Campylite is not a legitimate mineral name. It’s usually applied to a distinctive variety of mimetite, lead arsenate chloride, with rounded crystals that at least vaguely resemble barrels. The word is from Greek kampoúra, “bent,” because the sides of the crystals are bent outwards like fat barrels.
My example here, from a famous locality at the S'Ortu Becciu Mine, Donori, Sardinia, Italy, is about 6 cm wide. It was labeled mimetite var. campylite, but it seems that most or even all of this material from Sardinia, when analyzed, is pyromorphite, lead phosphate chloride. That’s not really a big deal, because there’s a complete series between pyromorphite and mimetite, varying from the phosphate to the arsenate end members, with all proportions in between. Without a careful chemical analysis, this should really be called “pyromorphite-mimetite series,” but “campylite” also still works because it describes a habit in a variety of those minerals.
Likewise, the bent-barrel shaped crystals called campylite are not well-defined absolutes but are based on the subjective view of anyone who thinks the appearance meets the criteria. The “campylite” form can grade into botryoidal forms like my specimen, and on to sea-urchin-like shapes and beyond to approach standard hexagonal prisms of pyromorphite-mimetite, even in the same specimen. But the barrel-shaped crystals are rather distinctive, relatively unusual, and pretty. They can be many colors from red and orange to green, brown, and more.
The barrel shapes are not exceptional in my specimen, and it should probably be called “botryoidal pyromorphite-mimetite series.” In places the specimen contains acicular (needle-like) clusters of lighter green pyromorphite, as well as a few standard sharp hexagonal prisms.
Campylite was described as a new mineral in 1841 by German mineralogist Johann Friedrich August Breithaupt (1791 – 1873) in his Vollständiges Handbuch der Mineralogie (Complete Handbook of Mineralogy). It was later discredited when the original specimens were shown to be phosphate-rich mimetite (that is, toward the pyromorphite end, but not as much as 50% phosphate), but really it isn’t strictly a chemical variety of mimetite, but just a crystal habit. Nonetheless the name persists among collectors for this habit and is usually referred to as “mimetite var. campylite” but it can clearly also occur in crystals with more than 50% phosphate, when they should be “pyromorphite var. campylite.”

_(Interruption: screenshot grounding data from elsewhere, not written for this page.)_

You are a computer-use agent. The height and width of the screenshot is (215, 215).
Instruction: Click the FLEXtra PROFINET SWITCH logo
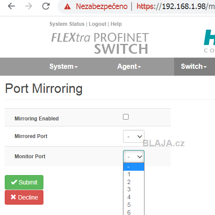100,43
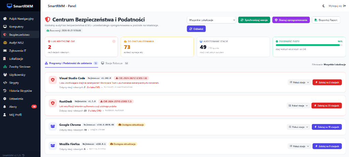The image size is (349, 157).
Task: Click version history icon beside SmartRMM v2.1.25
Action: tap(24, 155)
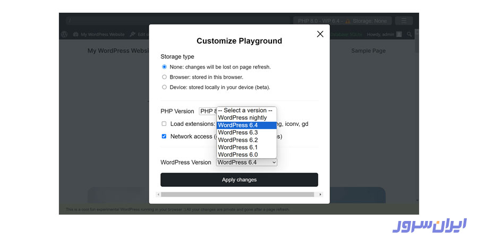This screenshot has width=478, height=239.
Task: Click the horizontal scrollbar left arrow
Action: (x=158, y=195)
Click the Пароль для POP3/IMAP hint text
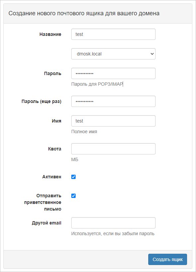 pos(97,84)
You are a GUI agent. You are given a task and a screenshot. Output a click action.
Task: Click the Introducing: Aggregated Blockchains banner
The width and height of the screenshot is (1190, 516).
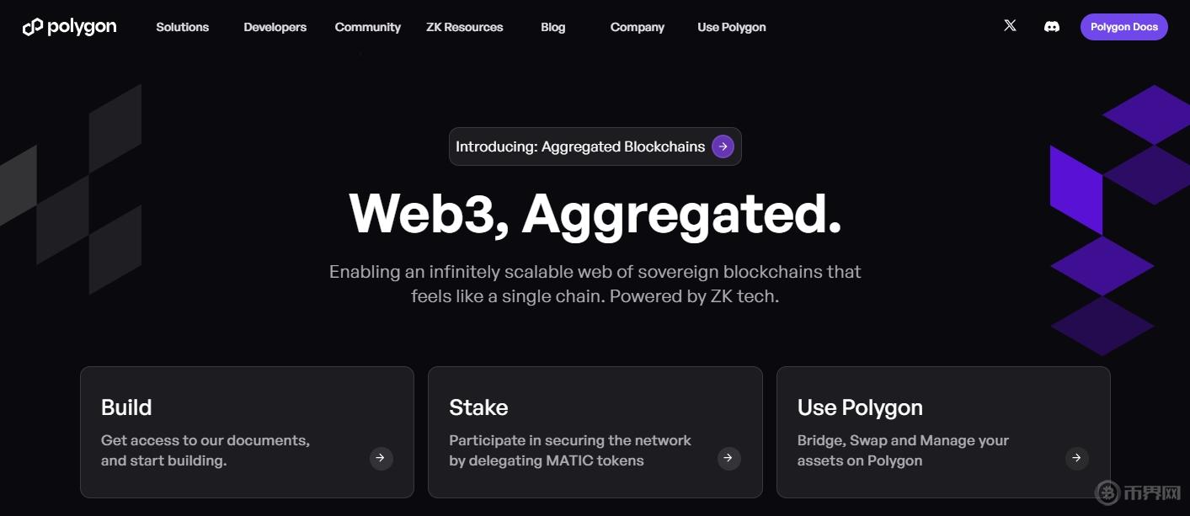(580, 146)
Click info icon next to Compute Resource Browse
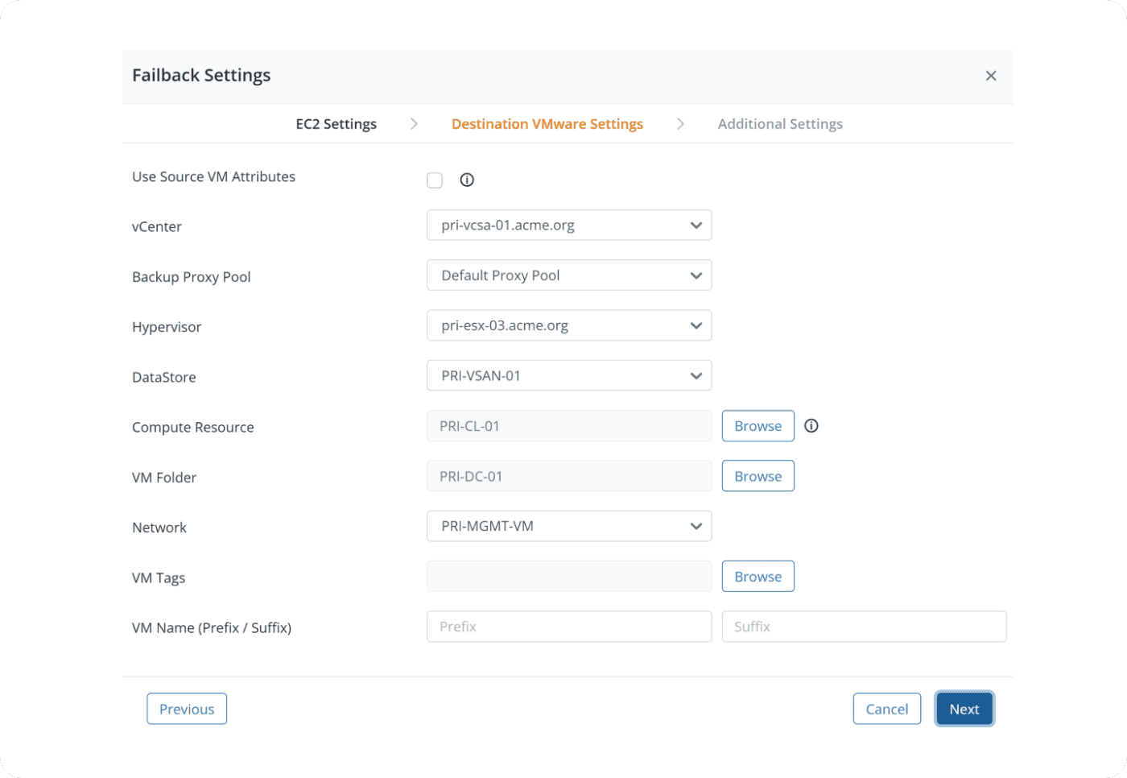This screenshot has height=778, width=1127. [x=811, y=426]
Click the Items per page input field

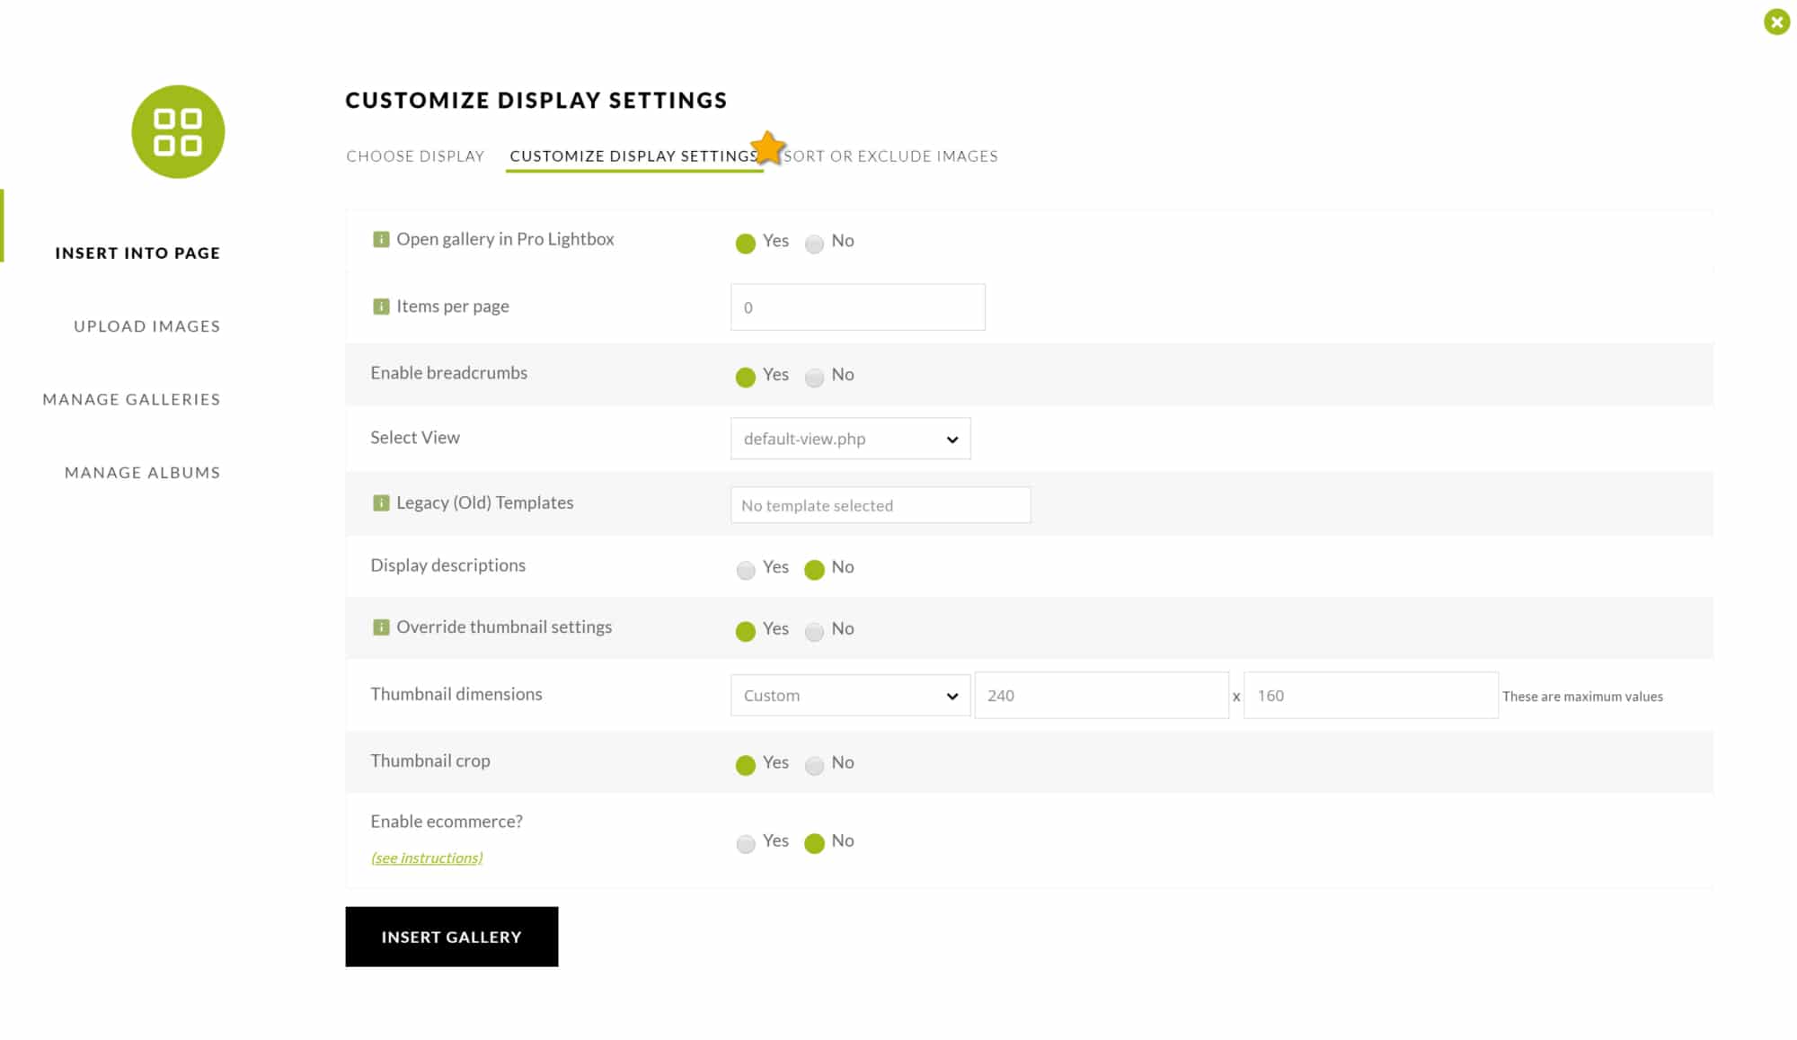(x=857, y=307)
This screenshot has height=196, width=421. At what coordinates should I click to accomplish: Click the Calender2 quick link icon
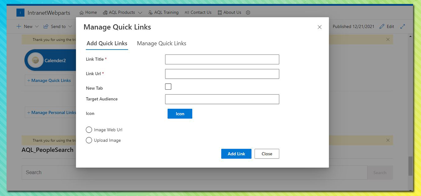click(x=36, y=60)
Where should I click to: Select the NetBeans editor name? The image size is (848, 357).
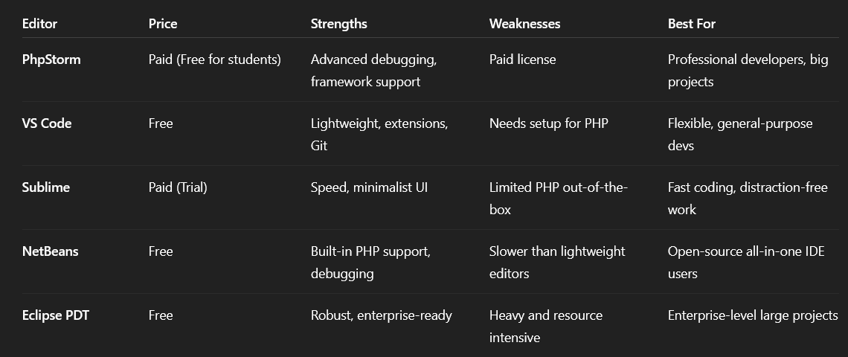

The deposit at S'Ortu Becciu was probably known by Roman times, but despite abundant lead minerals, it held little silver or gold and was exploited minimally until the early 20th century when lead mining developed the mine. It was still serving as an occasional specimen producer at least until the late 1990s.
Sardinia has had a long, complex geological history, including mountains formed during the Variscan or Hercynian Orogeny (called Alleghenian in North America). That mountain-building episode extended from the Devonian into the Carboniferous, broadly (in multiple episodes) the period from about 370 to 260 million years ago, when Gondwana (South America + Africa + India + Antarctica + Australia + Zealandia), Laurentia (the ancient core of North America), and Baltica (the core of Europe) all collided to assemble the supercontinent Pangea.
As blocks and slivers on the northern margin of Gondwana continue to collide with Europe, tectonic motions to accommodate the interactions of blocks like Italy, Sardinia-Corsica, and oceanic crust, opened the Tyrrhenian Sea east of Sardinia. Sardinia is highly deformed continental crust and the adjacent Tyrrhenian Sea is oceanic crust in a small back-arc basin (Malinverno, 2012, Evolution of the Tyrrhenian Sea-Calabrian Arc system: The past and the present: Rendiconti Online della Società Geologica Italiana, 21:11-15).
My specimen (cat. no. 1916) once belonged to Colorado mineral collector Dennis Uridil, and was handled by dealers Rocksmiths and Scot Rosenthal.
One of my favourite mineral habits, although for me, the classic Caldbeck Fells ones are THE ones to have! 😁
Question: was Laurentia, the "ancient core of north America" a craton then, like the Midwest is now?-- A very quiet place, no volcanoes, (except for wannabe Hicks dome in S. Illinois.)
Rolf Leutke directed me to Gallagher mine, years ago, in Az, and there I found the only campylite I have. Thanks for the background info. Yes, like so many xls in collections, it's a group situation. I'm a lumper not a splitter. Are you, Richard, a lumper?